ASSIGNED TASK:
Somewhere below is a line with "Where should I click to: Go" and, later, a line with "Click into the"; repeat those two lines and all the lines between them, exactly as they are.

DATA FOR THE TASK: Begin

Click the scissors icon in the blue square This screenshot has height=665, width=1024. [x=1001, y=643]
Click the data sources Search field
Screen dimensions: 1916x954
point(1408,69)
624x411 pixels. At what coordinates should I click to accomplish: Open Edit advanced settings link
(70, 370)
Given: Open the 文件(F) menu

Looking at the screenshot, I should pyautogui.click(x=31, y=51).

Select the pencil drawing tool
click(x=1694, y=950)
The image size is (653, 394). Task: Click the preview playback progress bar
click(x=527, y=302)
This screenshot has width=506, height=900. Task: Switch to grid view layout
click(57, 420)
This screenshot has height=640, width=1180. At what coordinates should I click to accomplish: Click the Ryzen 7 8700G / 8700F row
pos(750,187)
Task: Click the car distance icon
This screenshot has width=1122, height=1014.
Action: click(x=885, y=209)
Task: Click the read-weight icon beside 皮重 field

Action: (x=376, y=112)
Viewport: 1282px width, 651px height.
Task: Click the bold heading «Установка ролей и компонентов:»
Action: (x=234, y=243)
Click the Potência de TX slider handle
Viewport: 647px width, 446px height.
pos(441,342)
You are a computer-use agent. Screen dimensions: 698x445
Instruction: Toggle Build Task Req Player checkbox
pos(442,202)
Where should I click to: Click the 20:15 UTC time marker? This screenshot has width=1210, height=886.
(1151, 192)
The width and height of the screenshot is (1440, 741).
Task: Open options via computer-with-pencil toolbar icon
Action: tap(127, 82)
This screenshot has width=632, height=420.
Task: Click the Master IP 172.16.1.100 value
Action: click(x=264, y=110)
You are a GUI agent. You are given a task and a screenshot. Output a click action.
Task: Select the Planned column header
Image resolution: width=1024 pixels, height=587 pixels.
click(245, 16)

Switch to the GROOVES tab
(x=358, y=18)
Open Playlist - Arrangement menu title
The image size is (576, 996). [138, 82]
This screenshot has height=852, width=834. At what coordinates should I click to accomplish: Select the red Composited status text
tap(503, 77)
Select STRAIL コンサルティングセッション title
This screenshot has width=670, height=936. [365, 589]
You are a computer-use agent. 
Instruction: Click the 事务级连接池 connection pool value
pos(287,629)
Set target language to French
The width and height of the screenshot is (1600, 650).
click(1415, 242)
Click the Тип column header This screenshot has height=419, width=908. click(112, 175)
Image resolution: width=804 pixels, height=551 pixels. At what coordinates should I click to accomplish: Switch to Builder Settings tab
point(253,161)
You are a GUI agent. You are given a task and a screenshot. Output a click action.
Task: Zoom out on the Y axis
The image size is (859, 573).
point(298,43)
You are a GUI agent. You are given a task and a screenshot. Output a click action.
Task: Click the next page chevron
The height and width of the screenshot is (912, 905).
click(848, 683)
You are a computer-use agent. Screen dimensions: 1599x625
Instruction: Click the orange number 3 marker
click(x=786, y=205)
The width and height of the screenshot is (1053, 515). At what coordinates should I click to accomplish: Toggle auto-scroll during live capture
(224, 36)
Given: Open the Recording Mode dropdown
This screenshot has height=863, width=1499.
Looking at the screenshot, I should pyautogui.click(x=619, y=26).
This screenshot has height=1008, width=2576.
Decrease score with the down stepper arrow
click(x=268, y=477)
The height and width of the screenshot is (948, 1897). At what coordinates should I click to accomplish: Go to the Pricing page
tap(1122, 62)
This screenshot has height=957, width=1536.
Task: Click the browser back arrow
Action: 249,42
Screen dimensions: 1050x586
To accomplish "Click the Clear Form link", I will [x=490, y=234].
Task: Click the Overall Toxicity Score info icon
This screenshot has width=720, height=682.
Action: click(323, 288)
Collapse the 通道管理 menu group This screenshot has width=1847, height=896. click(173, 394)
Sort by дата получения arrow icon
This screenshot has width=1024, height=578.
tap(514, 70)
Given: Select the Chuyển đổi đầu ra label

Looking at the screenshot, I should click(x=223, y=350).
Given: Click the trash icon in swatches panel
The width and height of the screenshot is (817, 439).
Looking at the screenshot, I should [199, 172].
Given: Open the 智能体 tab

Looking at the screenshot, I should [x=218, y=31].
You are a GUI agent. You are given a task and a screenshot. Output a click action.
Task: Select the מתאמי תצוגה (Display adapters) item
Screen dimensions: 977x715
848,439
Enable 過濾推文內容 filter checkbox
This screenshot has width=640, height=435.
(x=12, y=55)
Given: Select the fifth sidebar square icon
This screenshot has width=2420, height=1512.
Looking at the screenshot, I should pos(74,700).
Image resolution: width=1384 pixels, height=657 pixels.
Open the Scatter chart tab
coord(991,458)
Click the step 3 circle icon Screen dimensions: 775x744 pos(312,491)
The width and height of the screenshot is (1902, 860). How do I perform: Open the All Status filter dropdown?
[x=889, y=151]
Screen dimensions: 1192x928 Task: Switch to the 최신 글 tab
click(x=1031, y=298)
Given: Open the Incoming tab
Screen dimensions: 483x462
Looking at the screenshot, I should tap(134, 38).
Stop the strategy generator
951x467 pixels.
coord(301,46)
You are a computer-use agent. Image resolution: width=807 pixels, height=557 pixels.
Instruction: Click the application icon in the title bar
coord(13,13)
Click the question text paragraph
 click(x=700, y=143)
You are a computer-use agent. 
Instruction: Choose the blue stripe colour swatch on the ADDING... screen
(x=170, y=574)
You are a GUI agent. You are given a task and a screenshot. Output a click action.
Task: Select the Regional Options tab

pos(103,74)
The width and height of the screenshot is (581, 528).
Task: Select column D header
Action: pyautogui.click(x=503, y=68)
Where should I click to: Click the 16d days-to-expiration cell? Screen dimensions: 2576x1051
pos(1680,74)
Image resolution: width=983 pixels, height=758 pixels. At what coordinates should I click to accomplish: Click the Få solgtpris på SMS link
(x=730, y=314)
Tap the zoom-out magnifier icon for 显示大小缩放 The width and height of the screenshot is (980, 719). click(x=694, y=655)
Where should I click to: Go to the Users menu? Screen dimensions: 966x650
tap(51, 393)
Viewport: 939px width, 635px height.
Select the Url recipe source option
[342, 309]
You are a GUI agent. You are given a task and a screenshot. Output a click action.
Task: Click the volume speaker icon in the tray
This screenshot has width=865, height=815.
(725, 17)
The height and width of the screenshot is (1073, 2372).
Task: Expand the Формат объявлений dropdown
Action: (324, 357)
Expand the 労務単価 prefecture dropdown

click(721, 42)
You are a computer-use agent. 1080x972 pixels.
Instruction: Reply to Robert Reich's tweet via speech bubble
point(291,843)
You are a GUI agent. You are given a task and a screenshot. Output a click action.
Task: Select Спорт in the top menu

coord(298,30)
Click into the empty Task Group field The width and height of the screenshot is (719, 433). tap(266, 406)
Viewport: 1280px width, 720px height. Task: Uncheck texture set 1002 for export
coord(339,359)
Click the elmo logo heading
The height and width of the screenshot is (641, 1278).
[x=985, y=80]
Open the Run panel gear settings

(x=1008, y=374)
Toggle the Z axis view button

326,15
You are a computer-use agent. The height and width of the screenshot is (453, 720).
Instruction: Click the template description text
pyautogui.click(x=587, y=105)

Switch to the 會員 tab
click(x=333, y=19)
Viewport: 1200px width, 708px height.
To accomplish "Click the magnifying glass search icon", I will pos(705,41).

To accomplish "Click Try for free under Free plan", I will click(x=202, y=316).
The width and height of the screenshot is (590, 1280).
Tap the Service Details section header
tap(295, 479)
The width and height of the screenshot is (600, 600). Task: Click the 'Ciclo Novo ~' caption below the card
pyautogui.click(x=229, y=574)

DATA FOR THE TASK: End

WRITTEN SOLUTION:
Where should I click to: Go to the Users menu? Screen dimensions: 966x650
tap(51, 393)
Viewport: 939px width, 635px height.
Select the Url recipe source option
[342, 309]
You are a GUI agent. You are given a task and a screenshot. Output a click action.
Task: Click the volume speaker icon in the tray
This screenshot has width=865, height=815.
(725, 17)
The height and width of the screenshot is (1073, 2372).
Task: Expand the Формат объявлений dropdown
Action: (324, 357)
Expand the 労務単価 prefecture dropdown

click(721, 42)
You are a computer-use agent. 1080x972 pixels.
Instruction: Reply to Robert Reich's tweet via speech bubble
point(291,843)
You are a GUI agent. You are given a task and a screenshot. Output a click action.
Task: Select Спорт in the top menu

coord(298,30)
Click into the empty Task Group field The width and height of the screenshot is (719, 433). tap(266, 406)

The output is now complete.